** MATERIAL FOR THE TASK **
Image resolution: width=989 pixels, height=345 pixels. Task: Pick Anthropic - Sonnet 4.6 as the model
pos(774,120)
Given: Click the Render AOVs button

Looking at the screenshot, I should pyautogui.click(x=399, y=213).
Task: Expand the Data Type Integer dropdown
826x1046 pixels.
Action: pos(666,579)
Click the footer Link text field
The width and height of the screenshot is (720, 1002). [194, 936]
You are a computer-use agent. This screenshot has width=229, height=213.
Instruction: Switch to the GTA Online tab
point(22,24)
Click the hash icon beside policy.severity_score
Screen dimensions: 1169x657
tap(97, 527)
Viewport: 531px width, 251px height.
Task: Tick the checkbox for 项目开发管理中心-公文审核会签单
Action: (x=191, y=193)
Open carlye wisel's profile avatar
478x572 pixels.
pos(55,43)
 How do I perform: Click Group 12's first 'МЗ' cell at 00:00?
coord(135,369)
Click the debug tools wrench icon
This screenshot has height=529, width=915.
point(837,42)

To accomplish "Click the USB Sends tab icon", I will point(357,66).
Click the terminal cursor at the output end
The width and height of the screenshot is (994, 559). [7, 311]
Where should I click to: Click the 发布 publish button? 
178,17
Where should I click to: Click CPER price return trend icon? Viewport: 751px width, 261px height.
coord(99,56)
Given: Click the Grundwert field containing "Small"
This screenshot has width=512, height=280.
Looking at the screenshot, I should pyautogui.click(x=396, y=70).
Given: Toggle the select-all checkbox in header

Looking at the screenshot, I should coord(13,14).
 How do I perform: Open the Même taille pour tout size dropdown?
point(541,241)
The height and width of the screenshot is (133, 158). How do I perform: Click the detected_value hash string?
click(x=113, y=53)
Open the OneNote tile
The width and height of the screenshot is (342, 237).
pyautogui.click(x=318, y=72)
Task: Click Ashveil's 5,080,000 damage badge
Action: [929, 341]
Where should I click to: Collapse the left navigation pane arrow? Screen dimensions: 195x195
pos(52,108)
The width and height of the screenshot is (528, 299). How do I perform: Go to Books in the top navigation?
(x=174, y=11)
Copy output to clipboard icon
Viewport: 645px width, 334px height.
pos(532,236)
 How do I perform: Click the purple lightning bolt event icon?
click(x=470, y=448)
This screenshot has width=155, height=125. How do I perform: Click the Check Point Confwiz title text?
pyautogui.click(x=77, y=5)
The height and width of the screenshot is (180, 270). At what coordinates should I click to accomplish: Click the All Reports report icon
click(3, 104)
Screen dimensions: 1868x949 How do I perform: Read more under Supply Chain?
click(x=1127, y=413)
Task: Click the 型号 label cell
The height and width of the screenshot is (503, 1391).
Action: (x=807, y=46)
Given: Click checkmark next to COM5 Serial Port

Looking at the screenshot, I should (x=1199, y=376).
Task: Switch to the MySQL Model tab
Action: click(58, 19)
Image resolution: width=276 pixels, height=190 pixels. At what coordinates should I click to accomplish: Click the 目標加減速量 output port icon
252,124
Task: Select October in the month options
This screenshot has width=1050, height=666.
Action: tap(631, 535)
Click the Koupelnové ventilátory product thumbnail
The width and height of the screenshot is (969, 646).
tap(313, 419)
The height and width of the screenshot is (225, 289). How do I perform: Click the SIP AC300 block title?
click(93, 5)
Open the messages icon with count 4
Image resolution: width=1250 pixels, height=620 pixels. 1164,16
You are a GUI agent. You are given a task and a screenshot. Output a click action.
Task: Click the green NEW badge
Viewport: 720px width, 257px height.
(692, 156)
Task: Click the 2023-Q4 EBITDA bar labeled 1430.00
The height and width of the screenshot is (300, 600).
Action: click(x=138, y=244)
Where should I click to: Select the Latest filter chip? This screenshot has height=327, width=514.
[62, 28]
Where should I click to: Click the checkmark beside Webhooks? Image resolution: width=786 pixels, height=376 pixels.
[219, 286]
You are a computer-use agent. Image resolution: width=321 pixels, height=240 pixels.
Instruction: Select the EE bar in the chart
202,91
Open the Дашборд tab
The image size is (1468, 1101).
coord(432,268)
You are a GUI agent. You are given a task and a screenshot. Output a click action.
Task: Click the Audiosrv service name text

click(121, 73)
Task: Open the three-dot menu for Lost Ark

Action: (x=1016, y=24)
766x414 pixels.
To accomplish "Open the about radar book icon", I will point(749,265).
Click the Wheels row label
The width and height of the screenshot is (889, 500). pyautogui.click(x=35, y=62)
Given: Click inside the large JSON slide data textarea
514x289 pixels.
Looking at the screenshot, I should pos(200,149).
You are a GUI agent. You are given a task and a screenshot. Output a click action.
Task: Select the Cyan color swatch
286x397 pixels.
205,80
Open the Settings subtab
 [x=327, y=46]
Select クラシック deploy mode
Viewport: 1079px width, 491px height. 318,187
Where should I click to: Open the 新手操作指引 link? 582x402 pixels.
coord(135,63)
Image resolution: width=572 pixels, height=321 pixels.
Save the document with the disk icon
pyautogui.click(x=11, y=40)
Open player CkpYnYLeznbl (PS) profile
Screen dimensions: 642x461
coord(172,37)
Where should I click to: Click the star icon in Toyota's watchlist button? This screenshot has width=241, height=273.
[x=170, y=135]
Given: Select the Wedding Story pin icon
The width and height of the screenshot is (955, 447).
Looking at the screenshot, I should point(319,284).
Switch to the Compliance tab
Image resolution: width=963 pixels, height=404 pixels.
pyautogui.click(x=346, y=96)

** REQUIRED WORK **
In the entries above, how many lines hold the word "computer"? State the number only.

** REPLY TO THE EXERCISE **
2